Eduardo Arroyo reinventa el Prado
El artista madrileño publica una singular guía para recorrer el museo
La mejor manera de visitar el Museo del Prado es en abril, por sus cielos velazqueños "de azul cobalto", y acompañado de un amigo, porque el museo invita "a la confidencia y a la conversación". En Al pie del cañón. Una guía del Museo del Prado (Elba), Eduardo Arroyo suscribe la recomendación que Eugenio d'Ors recogió en el clásico Tres horas en el Museo del Prado, una de las escasas guías "de autor" que existen sobre la gran pinacoteca española.
Lo de abril y la compañía quizá es la única indicación en la que coinciden los dos paseos. "El libro de D'Ors es sobre un museo que ya no existe", explica el pintor madrileño, que al dejar España se llevó a París por todo bagaje el recuerdo de las visitas al Prado junto a su abuelo, primero, y a sus profesores de dibujo, latín y griego, después. "En el libro está esa relación afectiva con mi abuelo Eduardo, o con mis maestros del Liceo Francés Carlos Pascual de Lara y Juan Astorga. Normalmente íbamos en grupo, pero a veces iba solo con ellos. Para pintar y para saber latín era necesario ir mucho al Prado. Cuando me fui a París lo único que tenía era el Prado. Era un refugio para los que no nos gustaba lo que nos había tocado vivir. La mugre exterior se detenía en sus puertas".

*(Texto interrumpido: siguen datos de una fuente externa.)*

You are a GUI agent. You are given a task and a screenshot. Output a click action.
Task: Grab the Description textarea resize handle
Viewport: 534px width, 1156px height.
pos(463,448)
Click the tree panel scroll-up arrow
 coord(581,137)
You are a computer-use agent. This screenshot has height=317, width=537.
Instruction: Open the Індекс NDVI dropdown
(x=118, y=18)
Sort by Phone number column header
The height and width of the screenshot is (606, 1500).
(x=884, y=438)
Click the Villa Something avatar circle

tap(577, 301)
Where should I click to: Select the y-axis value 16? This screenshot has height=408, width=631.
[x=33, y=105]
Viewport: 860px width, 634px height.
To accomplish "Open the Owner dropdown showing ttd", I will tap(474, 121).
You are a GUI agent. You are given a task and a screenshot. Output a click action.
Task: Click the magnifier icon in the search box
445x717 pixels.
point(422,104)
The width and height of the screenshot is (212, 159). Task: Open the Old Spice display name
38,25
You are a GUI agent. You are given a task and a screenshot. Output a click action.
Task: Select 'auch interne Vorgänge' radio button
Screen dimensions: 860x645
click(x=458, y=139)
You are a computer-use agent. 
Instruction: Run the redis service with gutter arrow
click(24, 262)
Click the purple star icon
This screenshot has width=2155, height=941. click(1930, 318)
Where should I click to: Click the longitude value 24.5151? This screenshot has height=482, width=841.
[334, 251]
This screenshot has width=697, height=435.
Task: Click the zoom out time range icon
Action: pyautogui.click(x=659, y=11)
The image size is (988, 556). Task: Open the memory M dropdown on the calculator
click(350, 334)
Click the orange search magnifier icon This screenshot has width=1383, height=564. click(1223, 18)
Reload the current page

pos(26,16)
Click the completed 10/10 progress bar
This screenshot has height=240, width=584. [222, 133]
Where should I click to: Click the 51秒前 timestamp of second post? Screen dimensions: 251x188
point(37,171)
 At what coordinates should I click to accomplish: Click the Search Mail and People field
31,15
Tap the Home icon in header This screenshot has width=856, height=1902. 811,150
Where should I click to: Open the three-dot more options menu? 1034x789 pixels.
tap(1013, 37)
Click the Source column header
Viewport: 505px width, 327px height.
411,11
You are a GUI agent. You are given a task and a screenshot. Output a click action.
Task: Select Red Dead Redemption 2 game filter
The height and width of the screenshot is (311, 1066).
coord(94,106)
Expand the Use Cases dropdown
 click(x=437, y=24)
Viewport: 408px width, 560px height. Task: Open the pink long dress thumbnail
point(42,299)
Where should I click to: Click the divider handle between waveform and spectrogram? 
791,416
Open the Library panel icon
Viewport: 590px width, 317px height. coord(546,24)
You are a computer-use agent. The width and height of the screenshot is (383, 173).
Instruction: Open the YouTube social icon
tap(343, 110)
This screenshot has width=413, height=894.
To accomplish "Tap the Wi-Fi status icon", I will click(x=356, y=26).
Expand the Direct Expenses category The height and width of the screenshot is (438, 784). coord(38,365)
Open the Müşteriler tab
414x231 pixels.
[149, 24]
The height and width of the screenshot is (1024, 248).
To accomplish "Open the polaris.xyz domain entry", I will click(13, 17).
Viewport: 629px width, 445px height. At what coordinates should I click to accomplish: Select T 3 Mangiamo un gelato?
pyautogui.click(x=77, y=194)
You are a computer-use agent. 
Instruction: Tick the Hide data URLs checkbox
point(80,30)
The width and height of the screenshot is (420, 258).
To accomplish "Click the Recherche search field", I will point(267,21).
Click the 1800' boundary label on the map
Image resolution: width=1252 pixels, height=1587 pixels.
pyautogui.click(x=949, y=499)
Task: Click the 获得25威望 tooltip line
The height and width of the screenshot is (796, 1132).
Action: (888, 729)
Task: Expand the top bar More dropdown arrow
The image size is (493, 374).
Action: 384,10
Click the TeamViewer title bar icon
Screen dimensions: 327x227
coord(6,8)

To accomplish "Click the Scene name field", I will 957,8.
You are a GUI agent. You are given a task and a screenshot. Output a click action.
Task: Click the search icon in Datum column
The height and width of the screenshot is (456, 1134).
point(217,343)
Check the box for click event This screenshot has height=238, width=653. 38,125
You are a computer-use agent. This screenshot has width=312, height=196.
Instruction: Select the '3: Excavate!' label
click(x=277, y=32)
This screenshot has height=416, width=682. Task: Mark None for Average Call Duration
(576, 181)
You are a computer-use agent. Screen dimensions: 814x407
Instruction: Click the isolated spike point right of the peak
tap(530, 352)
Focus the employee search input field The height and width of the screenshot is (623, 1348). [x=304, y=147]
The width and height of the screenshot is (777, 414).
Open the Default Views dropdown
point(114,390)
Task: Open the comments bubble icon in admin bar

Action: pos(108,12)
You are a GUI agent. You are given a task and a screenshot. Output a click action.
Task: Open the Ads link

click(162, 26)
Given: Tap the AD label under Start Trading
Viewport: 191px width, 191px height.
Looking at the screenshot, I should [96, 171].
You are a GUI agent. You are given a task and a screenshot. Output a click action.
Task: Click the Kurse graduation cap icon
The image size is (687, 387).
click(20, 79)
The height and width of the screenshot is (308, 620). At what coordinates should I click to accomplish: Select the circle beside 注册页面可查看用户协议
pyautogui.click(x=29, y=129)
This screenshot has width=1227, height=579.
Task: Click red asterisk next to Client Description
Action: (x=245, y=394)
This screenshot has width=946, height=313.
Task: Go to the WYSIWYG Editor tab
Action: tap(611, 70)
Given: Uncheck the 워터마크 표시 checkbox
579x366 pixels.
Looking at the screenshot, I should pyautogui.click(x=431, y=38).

"Quería hablar del rojo, del negro, de las esquinas de los cuadros"
Pero pese a que detrás de sus muros uno se siente protegido de los avatares de la historia, el paso del tiempo también afecta al Prado. Por eso, Al pie del cañón es una guía no solo autobiográfica sino también contemporánea. Un libro escrito por un pintor de hoy desde la pasión por su oficio y sus maestros pero sin miedo a la mirada propia y moderna. En las salas, Arroyo busca el mejor color rojo (y lo encuentra en El cardenal, de Sanzio, o en Fernando VII con manto real, de Goya) y también se atreve a criticar a los maestros. Le molesta el santo pintor de San Lucas como pintor ante Cristo en la cruz, de Zurbarán, y lo expresa: "Zurbarán sabía pintar a capuchinos, dominicanos, carmelitas, franciscanos, trinitarios, pero no sabía pintar pintores... el pintor ni admira, ni adora, ni se entusiasma".
Quizá la cita de Imre Kertész que abre el libro debería ser suficiente para aclarar desde dónde se sitúa este singular paseo. "Atención", advierte el escritor húngaro, "no escribas nada objetivo, nada tiene valor fuera de tus propias ideas falsas". Esas ideas propias alejan a Arroyo de los cuadros más conocidos para fijarse en otros más escondidos, "obras más oscuras o silenciadas, porque yo no quería hablar de cuadros sino de pintura. Del rojo, del negro, de las esquinas de los cuadros, del erotismo o de la muerte".
"El libro es desde la mirada de un pintor, algo que hasta ahora no existía", explica Arroyo. "Sí, esta el libro de D'Ors, con su feliz título, o el de Mujica Lainez, un Prado novelado, o el de varios médicos locos que buscan el Prado enfermo y hablan de las permanentes jaquecas que sufría la maja desnuda, pero poco más. Y luego están las guías oficiales, científicas, históricas, en las que falta hablar de pintura". Para Arroyo, el Prado no es un museo sino "la casa de los pintores". Escribe: "Alberti hablaba con razón, a propósito del Prado, de la casa de pintura, yo insisto y hablo de la casa del pintor o de la casa de los pintores, donde nosotros campamos a nuestras anchas. El Prado no es un museo ni una galería de pintura, es una casa que nos pertenece a nosotros, los pintores; la hicieron para nuestro deleite y nuestro tormento".
Arroyo se describe a sí mismo como un vistante inquieto dentro del museo, de paso nervioso y acelerado, que apenas se detiene ante las obras. Es de ojo muy rápido, se excusa. Luego, confiesa que la contemplación de tanta maravilla tiene un extraño efecto en los pintores: o los enciende o los destroza. "Yo corro desaforado por las salas, la rapidez de mi mirada es enorme". Luego, ya en la calle, empiezan los sueños. Sobre todo en abril, bajo sus cielos velazqueños "de azul cobalto".